◆ SHORT TASK ◆
Pull out, word for word, the lines of the listing below, starting at its first line and ending at the line that contains "click(x=453, y=46)".

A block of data
begin

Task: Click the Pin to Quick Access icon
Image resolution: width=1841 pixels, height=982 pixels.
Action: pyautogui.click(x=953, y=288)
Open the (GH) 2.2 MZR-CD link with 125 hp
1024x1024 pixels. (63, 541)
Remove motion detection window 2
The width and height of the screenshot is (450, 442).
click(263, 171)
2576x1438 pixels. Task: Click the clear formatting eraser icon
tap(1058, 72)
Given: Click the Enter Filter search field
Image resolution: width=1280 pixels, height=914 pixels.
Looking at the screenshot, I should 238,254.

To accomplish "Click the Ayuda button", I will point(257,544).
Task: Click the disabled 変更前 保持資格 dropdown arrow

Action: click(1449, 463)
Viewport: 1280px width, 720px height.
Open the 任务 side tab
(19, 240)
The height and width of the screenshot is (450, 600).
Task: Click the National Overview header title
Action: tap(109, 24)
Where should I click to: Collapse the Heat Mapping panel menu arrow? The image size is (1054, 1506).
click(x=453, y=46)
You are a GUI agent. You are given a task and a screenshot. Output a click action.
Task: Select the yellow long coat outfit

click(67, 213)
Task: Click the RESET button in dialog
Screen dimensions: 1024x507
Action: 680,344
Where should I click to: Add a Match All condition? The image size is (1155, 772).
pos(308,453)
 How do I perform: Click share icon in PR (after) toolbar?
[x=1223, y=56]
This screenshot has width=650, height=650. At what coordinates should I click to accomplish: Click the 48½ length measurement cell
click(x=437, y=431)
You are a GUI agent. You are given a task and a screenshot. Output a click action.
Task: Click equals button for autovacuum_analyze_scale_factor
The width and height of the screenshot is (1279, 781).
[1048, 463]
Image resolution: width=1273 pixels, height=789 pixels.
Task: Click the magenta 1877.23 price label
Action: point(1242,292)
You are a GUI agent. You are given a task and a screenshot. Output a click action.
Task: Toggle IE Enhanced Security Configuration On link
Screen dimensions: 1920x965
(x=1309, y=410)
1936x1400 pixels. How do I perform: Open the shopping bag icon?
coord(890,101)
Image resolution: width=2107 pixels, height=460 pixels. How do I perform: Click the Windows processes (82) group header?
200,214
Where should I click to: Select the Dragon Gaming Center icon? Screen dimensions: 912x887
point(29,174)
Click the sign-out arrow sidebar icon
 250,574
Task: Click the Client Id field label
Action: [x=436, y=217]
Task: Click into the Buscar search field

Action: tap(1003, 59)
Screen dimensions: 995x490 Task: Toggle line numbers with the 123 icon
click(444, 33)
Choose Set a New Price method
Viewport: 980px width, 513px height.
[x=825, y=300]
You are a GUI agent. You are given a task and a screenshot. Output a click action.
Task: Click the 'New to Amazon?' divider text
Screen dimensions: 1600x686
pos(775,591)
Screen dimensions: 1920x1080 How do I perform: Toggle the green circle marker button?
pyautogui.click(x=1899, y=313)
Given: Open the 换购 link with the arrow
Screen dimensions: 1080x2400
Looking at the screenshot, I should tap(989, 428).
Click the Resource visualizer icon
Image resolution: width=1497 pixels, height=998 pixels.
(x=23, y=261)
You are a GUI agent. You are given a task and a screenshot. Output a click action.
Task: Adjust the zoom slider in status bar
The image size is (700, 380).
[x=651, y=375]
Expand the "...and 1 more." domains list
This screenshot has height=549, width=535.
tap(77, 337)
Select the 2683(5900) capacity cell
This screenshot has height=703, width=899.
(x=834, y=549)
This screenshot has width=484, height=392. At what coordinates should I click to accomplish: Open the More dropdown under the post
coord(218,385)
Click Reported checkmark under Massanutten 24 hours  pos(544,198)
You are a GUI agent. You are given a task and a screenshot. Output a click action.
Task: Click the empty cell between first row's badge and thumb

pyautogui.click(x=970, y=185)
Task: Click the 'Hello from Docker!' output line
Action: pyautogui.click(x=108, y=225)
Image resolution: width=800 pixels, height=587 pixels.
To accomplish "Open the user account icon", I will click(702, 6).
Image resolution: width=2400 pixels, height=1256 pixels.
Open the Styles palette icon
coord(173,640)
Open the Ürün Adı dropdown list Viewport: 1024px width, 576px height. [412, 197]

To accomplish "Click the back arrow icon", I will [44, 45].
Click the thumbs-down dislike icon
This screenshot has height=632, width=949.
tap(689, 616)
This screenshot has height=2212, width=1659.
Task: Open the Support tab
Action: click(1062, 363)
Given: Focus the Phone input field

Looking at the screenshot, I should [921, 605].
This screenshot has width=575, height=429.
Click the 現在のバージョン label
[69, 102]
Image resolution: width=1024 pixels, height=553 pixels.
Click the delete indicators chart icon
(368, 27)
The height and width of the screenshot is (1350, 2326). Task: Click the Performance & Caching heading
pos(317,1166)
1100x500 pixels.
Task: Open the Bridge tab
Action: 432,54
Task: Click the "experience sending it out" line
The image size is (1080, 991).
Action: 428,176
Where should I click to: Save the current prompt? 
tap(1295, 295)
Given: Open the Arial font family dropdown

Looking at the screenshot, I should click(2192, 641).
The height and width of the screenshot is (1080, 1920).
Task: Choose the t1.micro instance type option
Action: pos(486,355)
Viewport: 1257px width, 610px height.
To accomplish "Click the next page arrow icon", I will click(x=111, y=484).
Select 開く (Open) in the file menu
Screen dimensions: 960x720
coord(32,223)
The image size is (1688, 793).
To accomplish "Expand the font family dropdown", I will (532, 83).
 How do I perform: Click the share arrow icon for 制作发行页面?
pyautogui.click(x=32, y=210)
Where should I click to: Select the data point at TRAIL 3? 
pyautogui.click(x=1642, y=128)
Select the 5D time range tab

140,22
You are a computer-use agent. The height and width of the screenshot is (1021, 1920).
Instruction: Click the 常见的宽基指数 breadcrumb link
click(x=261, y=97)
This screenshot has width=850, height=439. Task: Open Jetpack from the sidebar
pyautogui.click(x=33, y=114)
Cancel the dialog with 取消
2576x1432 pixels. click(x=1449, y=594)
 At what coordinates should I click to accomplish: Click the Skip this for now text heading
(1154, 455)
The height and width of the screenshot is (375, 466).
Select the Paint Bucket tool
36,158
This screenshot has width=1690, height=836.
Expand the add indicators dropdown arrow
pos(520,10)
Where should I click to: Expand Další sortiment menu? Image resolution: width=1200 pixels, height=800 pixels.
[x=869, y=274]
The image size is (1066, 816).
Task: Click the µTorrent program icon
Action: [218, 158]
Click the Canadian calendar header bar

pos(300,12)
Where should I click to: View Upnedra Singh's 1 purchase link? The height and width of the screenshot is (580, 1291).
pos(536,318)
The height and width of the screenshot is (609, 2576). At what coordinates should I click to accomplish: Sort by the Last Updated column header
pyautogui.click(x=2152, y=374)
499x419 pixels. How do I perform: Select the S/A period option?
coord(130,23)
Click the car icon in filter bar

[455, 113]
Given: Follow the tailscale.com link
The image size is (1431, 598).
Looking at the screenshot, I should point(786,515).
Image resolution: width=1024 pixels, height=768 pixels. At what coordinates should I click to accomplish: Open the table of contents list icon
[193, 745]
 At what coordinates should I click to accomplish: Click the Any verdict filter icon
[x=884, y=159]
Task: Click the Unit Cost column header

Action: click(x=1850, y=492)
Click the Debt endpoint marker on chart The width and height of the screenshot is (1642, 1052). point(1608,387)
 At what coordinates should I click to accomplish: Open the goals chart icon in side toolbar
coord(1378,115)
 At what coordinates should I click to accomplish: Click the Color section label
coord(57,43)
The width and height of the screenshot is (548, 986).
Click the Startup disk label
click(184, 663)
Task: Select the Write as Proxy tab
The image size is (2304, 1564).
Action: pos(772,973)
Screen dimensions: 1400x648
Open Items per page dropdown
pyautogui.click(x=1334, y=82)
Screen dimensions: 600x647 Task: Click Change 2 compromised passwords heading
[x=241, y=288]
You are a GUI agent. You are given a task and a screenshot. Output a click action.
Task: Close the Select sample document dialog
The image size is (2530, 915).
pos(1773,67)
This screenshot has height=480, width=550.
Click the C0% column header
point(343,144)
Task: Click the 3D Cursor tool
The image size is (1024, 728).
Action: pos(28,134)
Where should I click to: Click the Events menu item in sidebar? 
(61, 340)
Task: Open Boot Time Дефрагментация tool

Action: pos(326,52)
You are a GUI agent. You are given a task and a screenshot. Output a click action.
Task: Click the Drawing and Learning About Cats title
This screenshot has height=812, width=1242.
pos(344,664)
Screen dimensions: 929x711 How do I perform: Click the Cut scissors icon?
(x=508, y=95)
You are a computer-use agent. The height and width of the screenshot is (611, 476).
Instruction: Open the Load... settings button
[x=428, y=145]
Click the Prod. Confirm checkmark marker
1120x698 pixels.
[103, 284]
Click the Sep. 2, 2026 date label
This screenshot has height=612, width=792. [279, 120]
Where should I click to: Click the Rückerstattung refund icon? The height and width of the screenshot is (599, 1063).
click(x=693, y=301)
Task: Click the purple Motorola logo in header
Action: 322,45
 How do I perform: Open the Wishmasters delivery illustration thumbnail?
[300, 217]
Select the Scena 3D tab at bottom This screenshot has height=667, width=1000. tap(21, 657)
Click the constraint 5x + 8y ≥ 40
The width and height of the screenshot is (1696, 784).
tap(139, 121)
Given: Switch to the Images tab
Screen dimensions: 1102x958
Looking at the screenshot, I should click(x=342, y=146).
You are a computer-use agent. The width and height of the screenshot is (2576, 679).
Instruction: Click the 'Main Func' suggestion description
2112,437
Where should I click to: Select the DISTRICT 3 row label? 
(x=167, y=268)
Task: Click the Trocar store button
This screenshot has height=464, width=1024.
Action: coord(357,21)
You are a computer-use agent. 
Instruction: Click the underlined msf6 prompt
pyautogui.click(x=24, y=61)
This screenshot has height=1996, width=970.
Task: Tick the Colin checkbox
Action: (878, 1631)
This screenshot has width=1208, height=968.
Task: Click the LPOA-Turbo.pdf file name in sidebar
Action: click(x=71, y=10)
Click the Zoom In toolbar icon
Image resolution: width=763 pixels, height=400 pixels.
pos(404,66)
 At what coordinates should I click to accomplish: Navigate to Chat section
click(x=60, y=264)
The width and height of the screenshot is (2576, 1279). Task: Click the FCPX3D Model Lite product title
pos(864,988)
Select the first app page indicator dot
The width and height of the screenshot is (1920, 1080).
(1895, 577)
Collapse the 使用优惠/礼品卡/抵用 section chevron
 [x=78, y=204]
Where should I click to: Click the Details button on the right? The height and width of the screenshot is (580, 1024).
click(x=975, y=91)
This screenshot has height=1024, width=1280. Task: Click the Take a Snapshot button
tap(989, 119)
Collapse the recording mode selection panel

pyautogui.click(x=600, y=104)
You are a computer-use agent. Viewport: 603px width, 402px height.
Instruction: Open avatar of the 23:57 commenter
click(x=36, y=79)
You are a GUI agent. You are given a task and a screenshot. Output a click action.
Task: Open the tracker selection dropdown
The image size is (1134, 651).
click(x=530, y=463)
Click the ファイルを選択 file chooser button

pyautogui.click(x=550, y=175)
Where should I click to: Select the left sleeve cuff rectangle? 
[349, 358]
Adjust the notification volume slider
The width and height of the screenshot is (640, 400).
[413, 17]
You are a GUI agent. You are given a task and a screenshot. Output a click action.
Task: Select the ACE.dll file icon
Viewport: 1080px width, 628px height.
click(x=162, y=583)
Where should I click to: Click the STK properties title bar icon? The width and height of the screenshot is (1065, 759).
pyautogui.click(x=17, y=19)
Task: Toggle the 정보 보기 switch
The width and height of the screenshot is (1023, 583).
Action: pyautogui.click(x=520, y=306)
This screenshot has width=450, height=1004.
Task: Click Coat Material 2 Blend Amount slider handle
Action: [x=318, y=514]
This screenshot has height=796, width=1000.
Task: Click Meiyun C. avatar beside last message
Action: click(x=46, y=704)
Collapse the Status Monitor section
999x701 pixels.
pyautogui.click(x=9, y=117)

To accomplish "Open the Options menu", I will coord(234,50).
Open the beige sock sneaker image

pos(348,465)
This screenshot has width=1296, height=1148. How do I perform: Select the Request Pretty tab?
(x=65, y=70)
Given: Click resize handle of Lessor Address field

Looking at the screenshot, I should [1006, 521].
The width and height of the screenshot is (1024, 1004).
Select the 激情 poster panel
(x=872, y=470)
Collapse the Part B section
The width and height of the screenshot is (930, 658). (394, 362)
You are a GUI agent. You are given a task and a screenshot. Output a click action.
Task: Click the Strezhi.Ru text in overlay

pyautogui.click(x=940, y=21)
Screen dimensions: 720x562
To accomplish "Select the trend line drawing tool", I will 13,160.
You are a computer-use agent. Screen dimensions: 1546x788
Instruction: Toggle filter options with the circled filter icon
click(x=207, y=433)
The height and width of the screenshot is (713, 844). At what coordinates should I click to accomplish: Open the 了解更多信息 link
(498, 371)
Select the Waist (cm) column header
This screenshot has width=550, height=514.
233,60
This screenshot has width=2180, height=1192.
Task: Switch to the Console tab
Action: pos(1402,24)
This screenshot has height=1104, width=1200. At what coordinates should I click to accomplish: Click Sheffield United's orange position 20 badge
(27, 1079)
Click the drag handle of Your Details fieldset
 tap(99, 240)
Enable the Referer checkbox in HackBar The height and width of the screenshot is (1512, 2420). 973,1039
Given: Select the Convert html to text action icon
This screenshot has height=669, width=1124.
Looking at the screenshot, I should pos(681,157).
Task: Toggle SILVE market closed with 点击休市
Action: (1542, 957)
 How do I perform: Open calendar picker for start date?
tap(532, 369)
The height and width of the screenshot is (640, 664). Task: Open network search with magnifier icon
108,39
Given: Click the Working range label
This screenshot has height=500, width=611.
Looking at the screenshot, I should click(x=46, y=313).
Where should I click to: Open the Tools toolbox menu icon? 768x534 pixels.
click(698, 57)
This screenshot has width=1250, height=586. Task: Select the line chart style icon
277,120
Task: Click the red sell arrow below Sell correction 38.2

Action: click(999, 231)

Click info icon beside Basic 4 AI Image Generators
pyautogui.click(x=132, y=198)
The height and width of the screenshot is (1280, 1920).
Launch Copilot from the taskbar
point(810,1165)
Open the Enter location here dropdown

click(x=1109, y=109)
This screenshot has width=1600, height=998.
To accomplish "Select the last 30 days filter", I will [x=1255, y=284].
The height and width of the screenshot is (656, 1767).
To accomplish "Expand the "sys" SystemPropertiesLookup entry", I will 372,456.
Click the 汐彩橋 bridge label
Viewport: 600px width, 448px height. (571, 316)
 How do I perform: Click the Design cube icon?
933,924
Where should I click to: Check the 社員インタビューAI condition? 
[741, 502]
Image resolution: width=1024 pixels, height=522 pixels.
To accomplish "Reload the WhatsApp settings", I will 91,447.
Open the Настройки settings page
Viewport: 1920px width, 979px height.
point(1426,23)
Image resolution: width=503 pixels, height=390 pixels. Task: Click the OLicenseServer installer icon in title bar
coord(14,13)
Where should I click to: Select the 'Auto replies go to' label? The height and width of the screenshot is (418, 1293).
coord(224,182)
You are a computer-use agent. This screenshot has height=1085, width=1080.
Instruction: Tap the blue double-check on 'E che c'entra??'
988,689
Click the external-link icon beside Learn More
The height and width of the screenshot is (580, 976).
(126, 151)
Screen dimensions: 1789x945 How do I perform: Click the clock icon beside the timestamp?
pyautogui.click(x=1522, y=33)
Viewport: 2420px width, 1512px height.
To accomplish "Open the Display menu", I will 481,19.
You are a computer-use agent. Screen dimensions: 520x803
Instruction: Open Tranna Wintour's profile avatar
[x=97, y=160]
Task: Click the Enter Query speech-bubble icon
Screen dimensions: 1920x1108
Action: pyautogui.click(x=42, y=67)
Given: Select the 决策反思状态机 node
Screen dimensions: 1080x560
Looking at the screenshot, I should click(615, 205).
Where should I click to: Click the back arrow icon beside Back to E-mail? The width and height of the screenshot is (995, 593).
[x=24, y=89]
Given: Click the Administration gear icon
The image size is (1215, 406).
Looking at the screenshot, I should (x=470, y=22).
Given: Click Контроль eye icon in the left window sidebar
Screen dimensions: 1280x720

end

◆ SOLUTION TO THE PROBLEM ◆
Task: Click the Pin to Quick Access icon
Image resolution: width=1841 pixels, height=982 pixels.
Action: pyautogui.click(x=953, y=288)
Open the (GH) 2.2 MZR-CD link with 125 hp
1024x1024 pixels. (63, 541)
Remove motion detection window 2
The width and height of the screenshot is (450, 442).
click(263, 171)
2576x1438 pixels. Task: Click the clear formatting eraser icon
tap(1058, 72)
Given: Click the Enter Filter search field
Image resolution: width=1280 pixels, height=914 pixels.
Looking at the screenshot, I should 238,254.

To accomplish "Click the Ayuda button", I will point(257,544).
Task: Click the disabled 変更前 保持資格 dropdown arrow

Action: click(1449, 463)
Viewport: 1280px width, 720px height.
Open the 任务 side tab
(19, 240)
The height and width of the screenshot is (450, 600).
Task: Click the National Overview header title
Action: tap(109, 24)
Where should I click to: Collapse the Heat Mapping panel menu arrow? The image size is (1054, 1506).
click(x=453, y=46)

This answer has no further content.